Filter the records for "Enable" and keep each line that has it.

★ ★ ★ ★ ★ ★ ★

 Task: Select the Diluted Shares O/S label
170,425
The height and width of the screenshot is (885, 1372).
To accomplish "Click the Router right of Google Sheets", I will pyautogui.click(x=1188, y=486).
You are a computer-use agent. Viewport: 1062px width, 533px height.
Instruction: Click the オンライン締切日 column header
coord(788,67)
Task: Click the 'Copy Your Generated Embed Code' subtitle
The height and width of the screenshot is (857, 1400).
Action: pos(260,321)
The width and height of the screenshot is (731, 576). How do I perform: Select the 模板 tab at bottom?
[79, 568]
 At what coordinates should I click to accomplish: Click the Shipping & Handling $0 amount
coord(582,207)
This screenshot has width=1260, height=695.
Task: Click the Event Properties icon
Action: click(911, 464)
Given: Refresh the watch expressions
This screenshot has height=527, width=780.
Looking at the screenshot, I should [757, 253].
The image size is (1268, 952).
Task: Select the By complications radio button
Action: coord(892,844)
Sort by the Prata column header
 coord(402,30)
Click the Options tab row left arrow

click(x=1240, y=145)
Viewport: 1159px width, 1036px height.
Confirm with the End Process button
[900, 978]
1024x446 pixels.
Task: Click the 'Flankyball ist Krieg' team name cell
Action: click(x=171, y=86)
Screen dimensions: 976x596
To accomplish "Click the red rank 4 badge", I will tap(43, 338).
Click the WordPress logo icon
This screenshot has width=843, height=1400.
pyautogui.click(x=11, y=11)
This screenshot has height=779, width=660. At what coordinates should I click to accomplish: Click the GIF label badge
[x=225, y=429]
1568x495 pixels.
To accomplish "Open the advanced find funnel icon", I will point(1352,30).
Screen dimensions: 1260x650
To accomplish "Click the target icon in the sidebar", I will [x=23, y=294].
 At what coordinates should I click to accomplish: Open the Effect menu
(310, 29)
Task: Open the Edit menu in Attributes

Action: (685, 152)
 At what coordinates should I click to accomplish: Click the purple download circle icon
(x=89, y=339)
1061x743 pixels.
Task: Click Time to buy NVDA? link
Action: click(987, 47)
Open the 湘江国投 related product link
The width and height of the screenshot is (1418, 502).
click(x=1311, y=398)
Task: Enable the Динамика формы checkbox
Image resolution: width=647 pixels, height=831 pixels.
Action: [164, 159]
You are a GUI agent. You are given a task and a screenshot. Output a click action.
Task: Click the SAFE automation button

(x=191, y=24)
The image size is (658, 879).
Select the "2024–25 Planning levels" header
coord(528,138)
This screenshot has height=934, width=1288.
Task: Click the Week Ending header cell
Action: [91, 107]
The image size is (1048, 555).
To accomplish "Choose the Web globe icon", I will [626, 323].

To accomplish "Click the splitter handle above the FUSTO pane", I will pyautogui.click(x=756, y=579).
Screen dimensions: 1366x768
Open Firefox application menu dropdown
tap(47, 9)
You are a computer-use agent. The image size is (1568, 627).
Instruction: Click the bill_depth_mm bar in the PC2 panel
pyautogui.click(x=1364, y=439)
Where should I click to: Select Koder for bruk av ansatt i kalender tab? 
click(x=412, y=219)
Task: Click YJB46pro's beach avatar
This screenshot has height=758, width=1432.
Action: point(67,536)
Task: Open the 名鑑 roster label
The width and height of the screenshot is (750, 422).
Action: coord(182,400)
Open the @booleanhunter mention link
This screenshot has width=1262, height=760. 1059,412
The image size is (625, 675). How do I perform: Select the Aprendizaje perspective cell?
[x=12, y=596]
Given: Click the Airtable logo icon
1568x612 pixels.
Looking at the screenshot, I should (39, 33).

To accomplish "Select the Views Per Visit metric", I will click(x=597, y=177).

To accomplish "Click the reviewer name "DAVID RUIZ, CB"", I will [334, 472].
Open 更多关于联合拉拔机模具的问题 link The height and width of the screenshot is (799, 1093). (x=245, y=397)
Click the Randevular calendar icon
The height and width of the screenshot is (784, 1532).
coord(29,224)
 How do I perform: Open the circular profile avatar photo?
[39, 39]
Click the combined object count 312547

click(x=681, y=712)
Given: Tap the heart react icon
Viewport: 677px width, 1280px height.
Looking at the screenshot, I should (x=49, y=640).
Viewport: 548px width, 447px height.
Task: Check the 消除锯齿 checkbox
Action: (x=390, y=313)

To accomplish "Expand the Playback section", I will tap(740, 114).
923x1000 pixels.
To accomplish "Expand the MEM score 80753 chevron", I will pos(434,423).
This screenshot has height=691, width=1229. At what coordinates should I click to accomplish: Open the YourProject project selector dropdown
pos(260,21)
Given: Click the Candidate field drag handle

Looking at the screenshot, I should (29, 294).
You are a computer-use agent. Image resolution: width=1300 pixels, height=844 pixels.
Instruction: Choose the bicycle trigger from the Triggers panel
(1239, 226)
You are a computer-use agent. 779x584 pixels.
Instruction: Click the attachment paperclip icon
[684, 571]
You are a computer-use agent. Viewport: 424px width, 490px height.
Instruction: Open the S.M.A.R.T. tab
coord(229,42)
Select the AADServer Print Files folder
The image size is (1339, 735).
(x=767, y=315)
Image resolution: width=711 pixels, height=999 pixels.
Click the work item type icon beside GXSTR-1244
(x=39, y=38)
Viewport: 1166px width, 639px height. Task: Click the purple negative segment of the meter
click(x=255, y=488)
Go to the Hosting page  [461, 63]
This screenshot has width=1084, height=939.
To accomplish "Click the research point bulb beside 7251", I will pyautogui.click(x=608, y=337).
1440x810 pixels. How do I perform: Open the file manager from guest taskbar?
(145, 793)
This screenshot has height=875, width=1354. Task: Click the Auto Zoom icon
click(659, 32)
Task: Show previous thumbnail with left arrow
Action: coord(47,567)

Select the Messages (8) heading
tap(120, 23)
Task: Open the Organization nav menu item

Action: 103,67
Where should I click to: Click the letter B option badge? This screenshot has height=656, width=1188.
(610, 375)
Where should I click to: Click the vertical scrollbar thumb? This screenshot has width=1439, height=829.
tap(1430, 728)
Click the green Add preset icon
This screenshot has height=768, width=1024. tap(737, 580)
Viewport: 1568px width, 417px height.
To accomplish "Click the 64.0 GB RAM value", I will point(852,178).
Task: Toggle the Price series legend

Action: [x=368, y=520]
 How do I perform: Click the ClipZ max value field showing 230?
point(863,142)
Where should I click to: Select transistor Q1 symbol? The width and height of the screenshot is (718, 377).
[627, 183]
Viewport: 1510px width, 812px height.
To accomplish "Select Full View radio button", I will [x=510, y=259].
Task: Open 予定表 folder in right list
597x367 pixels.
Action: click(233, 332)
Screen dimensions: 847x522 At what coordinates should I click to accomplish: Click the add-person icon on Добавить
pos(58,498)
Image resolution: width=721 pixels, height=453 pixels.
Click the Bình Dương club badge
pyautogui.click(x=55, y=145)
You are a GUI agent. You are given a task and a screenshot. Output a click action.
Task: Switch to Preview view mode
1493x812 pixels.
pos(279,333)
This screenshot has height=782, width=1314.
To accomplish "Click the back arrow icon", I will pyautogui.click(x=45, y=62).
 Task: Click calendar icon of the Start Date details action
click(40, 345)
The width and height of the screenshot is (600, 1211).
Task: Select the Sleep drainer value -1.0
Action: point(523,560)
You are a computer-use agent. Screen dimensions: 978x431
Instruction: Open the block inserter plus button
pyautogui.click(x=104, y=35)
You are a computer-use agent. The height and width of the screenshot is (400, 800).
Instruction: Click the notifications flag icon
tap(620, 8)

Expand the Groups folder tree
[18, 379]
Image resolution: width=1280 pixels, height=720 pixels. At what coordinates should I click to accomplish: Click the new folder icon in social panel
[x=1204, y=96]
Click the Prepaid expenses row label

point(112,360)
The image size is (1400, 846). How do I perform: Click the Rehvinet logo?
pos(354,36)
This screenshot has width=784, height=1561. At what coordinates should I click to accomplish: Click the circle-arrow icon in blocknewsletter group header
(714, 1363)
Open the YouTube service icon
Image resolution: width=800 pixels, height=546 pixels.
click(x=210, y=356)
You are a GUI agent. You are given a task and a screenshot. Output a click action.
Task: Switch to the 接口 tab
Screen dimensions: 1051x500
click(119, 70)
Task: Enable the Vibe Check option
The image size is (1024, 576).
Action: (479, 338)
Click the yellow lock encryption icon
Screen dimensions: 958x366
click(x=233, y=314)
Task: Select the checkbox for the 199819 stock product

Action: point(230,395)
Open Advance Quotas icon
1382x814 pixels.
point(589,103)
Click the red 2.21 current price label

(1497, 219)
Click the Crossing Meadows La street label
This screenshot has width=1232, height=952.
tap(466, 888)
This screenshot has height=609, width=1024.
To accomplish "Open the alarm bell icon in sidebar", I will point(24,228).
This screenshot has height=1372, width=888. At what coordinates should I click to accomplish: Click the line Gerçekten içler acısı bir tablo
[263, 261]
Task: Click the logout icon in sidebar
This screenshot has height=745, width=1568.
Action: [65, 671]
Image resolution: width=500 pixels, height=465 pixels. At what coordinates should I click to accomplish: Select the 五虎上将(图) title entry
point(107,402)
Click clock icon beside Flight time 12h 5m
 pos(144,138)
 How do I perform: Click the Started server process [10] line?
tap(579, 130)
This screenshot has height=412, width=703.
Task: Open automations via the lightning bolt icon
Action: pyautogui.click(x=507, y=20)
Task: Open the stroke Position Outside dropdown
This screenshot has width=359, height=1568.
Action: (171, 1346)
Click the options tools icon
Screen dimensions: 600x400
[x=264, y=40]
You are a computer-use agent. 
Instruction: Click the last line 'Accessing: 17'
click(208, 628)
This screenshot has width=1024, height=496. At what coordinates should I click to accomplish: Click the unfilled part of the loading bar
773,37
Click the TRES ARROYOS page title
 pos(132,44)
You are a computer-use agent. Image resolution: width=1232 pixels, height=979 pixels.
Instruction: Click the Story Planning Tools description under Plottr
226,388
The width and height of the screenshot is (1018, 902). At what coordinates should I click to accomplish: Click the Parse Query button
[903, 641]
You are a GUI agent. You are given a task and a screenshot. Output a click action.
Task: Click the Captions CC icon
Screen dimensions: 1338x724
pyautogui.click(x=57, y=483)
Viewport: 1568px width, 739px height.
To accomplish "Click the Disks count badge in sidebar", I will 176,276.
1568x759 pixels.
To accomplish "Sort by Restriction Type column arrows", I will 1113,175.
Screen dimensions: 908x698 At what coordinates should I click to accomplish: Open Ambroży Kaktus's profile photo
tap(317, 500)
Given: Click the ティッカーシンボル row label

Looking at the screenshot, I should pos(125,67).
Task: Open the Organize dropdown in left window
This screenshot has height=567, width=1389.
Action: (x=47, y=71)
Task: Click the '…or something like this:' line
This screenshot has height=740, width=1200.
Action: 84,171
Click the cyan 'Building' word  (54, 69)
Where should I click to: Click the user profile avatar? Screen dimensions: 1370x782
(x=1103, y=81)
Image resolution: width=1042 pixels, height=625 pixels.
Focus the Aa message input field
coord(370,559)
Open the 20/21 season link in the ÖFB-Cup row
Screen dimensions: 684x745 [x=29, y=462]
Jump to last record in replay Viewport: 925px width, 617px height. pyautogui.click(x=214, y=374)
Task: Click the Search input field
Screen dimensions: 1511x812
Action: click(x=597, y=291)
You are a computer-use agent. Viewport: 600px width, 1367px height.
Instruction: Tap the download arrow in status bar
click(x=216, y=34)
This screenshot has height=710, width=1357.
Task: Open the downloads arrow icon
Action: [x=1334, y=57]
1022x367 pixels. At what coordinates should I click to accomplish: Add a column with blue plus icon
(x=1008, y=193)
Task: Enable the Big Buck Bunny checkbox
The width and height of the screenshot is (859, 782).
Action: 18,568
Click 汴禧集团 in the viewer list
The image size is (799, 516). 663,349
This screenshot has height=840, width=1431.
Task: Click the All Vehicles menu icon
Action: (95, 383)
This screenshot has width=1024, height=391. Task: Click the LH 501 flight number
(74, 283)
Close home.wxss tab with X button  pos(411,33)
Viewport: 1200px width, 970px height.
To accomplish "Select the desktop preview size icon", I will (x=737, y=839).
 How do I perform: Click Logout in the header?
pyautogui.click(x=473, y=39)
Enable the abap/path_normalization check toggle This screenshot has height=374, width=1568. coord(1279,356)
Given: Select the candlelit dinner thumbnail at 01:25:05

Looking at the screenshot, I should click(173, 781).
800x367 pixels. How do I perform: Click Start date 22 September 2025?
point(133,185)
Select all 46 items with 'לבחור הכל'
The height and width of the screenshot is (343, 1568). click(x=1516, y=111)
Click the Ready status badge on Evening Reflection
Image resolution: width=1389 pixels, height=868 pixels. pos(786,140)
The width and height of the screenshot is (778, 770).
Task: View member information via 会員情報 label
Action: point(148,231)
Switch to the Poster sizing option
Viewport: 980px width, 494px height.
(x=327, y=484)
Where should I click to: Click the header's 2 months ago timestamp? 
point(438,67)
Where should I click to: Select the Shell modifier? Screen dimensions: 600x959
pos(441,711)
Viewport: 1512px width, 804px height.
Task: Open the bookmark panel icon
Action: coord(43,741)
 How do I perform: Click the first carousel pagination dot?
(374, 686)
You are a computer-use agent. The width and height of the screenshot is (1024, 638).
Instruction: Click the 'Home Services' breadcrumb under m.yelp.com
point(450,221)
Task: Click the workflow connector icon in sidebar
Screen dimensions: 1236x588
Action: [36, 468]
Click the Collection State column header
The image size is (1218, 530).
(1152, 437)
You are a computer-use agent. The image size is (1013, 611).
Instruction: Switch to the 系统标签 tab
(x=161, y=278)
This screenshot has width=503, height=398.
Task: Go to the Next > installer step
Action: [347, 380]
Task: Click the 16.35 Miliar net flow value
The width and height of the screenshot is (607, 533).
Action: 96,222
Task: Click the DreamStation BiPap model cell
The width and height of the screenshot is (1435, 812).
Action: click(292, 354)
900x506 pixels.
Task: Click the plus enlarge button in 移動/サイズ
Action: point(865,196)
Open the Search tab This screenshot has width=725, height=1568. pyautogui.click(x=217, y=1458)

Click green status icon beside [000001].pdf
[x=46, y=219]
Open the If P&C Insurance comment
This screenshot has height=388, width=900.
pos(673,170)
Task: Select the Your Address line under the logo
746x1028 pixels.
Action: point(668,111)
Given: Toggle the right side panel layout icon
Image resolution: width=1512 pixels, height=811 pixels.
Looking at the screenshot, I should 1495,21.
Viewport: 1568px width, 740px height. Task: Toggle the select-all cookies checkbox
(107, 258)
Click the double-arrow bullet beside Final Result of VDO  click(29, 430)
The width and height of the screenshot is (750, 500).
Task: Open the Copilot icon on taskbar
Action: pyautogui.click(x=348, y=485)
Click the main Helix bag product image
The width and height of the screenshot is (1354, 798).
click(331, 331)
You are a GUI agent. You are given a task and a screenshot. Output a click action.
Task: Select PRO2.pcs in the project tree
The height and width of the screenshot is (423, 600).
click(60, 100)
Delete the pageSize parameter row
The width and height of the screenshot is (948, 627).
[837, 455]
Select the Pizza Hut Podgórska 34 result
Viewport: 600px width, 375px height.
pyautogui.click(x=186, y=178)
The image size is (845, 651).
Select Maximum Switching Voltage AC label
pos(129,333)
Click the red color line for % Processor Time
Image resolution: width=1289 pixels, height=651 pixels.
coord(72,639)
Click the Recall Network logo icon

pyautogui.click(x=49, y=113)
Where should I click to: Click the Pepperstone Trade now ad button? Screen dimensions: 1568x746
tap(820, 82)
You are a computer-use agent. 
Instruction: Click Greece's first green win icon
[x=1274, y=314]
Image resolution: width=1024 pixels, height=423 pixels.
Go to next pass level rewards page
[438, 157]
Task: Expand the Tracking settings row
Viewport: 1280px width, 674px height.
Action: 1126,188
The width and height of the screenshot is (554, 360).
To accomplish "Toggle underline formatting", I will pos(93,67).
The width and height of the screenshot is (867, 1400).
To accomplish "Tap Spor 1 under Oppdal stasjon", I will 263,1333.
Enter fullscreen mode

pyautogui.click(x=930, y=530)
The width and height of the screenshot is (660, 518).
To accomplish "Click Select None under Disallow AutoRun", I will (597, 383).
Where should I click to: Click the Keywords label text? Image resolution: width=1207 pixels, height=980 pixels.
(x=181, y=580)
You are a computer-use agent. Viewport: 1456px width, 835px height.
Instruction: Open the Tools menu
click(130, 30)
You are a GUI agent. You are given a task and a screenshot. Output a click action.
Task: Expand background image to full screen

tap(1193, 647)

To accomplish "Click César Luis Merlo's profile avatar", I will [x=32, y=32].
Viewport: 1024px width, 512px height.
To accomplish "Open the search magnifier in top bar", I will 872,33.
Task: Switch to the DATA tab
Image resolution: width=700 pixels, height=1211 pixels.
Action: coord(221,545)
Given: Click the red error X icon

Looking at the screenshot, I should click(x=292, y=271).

★ ★ ★ ★ ★ ★ ★

* [Result of this task]
Task: Enable the Динамика формы checkbox
Task: Enable the Vibe Check option
Task: Enable the Big Buck Bunny checkbox
Enable the abap/path_normalization check toggle This screenshot has height=374, width=1568. coord(1279,356)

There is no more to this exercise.